The number is very low, probably close to 0. This is the reason why OEM's will only pay warranty claims for rotor resurfacing if it is performed using an on-car brake lathe.
 
Originally Posted by novadude
From my experience working around garages and dealerships in my younger days (some 25 years ago), I would say "NONE" is the likely answer. Time is money. If the car leaves the garage with no vibrations / pulsations everyone is happy. If the vibrations / pulsations come back in 10k miles, they can sell another brake job and blame it on the driver's braking habits.

This.

I can count the number of brake jobs I've paid for in my lifetime on one hand, but I also buy tires, get wheel alignments, recall work, and so on. I always view the shop area whenever I can. I've never seen a dial indicator in action.
 
Originally Posted by spasm3
After reading some of your posts Hangfire, and a pm last year, i bought a dial set. I have to do the brakes on the elantra, so i will be using it for the first time. I'm curious what runout readings i get.
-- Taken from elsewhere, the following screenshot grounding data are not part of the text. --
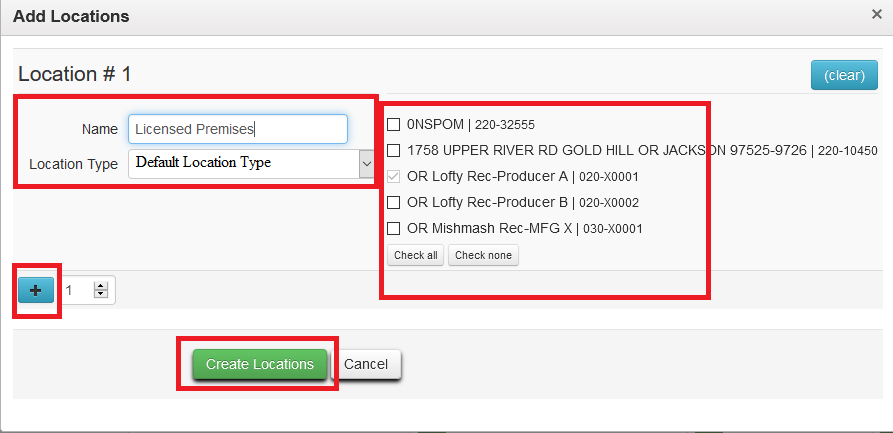893x433 pixels.
Task: Decrease the location count with down arrow
Action: click(100, 295)
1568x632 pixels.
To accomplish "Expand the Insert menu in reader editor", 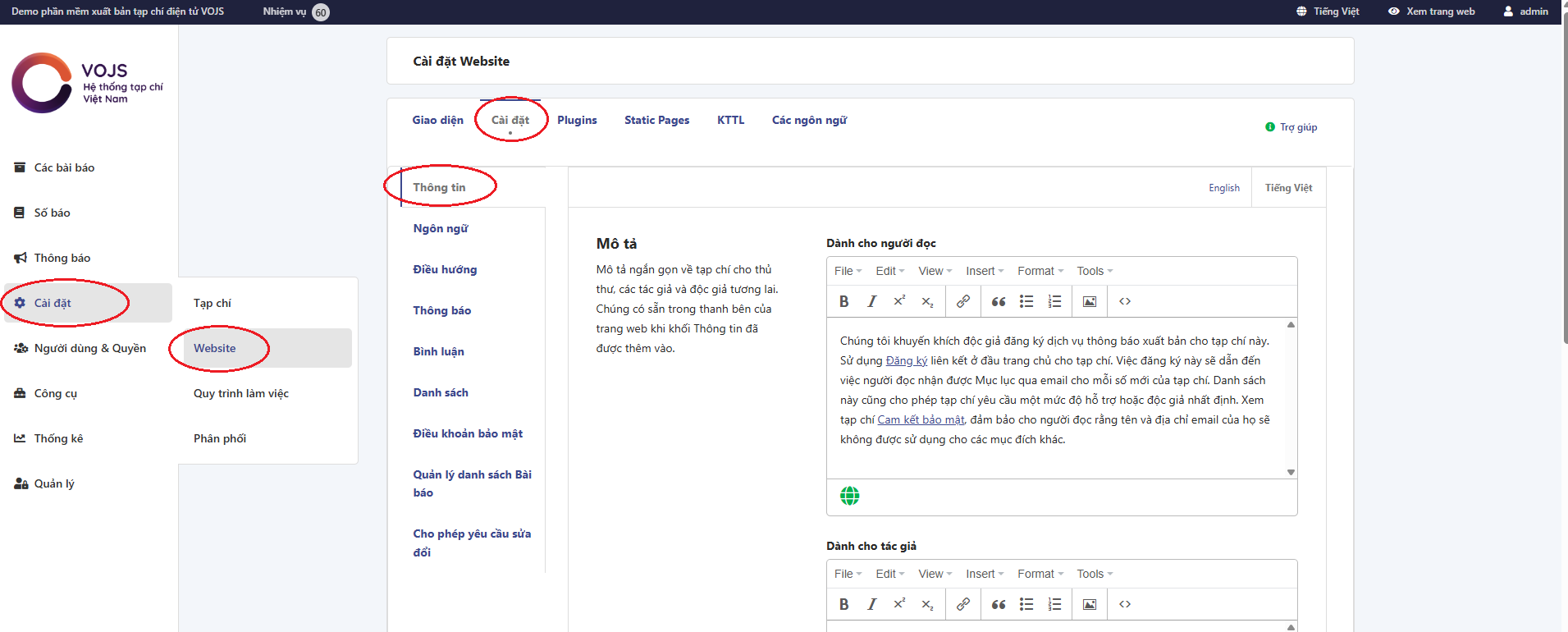I will click(x=984, y=271).
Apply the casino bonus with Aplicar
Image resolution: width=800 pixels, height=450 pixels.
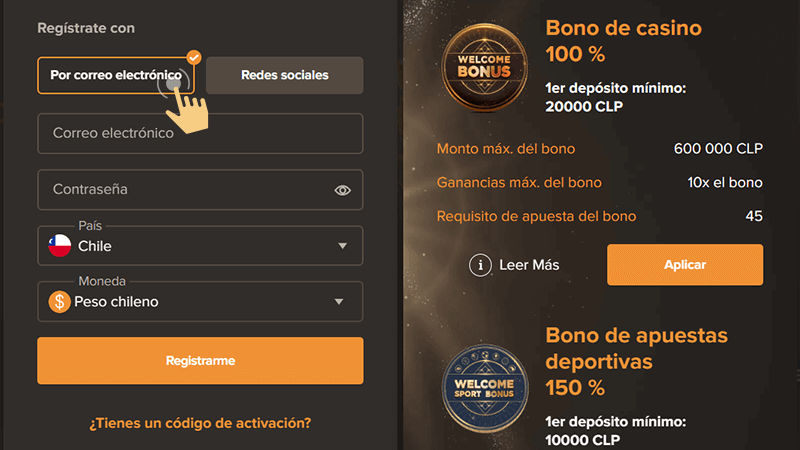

Me too! There's a fair chance they will be in spec... not every measurement-free brake job goes South.
But there sure is something comforting about KNOWING it's a good job/well done.
 
Originally Posted by novadude
Originally Posted by Sayjac
As an aside, it might be interesting to know the percentage of indy shops and dealers that actually measure for runout when installing new rotors. My speculation would be, not that high.
From my experience working around garages and dealerships in my younger days (some 25 years ago), I would say "NONE" is the likely answer.….
So given that as a now apparently agreed upon observation/rule, at the 'very minimum' the job done meets the standard of getting it done at a shop or dealer. Add in the benefits of using the pads (Akebono here) and rotors of choice and saving a TON of money, it's no lose imo. Also as noted, out of the box rotors may very well meet any oe spec, ie., any ocd, anal retentive, bitog standard. All those things considered, lots of comfort in the satisfaction of the job done.
 
I didn't come to BITOG to learn how to repeat the mistakes, and live down to the limitations of the average slap-dash shop or dealer.

And a rotor meeting spec in the box, doesn't necessary mean it meets spec on the hub.

And I've been there, done that, redone my own brake jobs at 10K miles after the WUBBA WUBBA shows up, and wondering [censored] why did I use quality components and here I am again doing the work over again. I'm DONE with that. Now I KNOW why, not going back to the mystery.

5 minutes more per side and I KNOW it's quality job. Done.
 
Originally Posted by HangFire
And I've been there, done that, redone my own brake jobs at 10K miles after the WUBBA WUBBA shows up, and wondering [censored] why did I use quality components and here I am again doing the work over again. I'm DONE with that. Now I KNOW why, not going back to the mystery.


Does the wubba wubba sound when braking or also during driving without the brakes being applied? I'm trying to track down a noise but no vibration or noise when braking.